Her pain was pretty bad. She said it felt like someone was trying to pull out her rib with a crowbar.

They gave her morphine, wheeled her away for an ultrasound, and left me waiting in our suddenly quiet, empty room.

There’s something eerie about a hospital room with no bed.

Waiting to find out what was ailing my wife

They brought her back twenty minutes later, though it seemed much longer than that. Our doctor was a short, heavyset woman with a reassuring smile and a voice that seemed too loud and cheery for a hospital setting. “You have a stone the size of a golf ball at the neck of your gallbladder, and infection has set in so we have to remove the bladder right away, tonight.”

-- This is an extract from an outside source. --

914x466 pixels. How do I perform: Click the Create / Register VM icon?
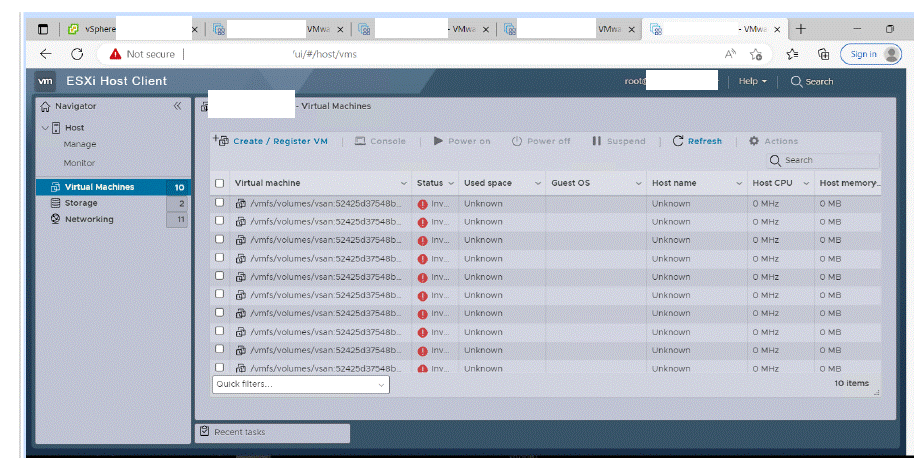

The doctor explained there were risks, but she’d done many of these surgeries, and everything should be okay. Still, there was the possibility of finding more stones further down that could complicate things.

Somehow her loud, upbeat voice made the news more palatable.

Soon I found myself walking beside my wife’s bed as they wheeled her down the hall. They took us to a small space walled off by curtains.

Role reversal: From patient to caregiver

Her face had lost its color and looked a little bloated. When they took her away it hit me: our roles had suddenly changed. There I was, the leukemia guy, watching his once strong and healthy wife going off to surgery.

I was in charge that day and during the weeks that followed. I was the caregiver, and my wife was the sick one. This taught me an important lesson.

When we get cancer we become the center of attention. We do, after all, have a potentially terminal disease so our loved ones are worried about us and want to help.

It’s easy to become egocentric when everyone we love is focused on us.

My caregiver needed a caregiver

Leuk set that trap for me, and I fell into it. But he couldn’t keep me there. I broke free that day in the hospital. I realized that my caregiver, my wonderful wife, sometimes needs a caregiver too.

In basketball, a weaker player might get the ball down court, but then he passes it to the stronger shooter and the team scores.

I see now that we are a team, and sometimes that weaker player isn’t me. Sometimes I need to take the ball.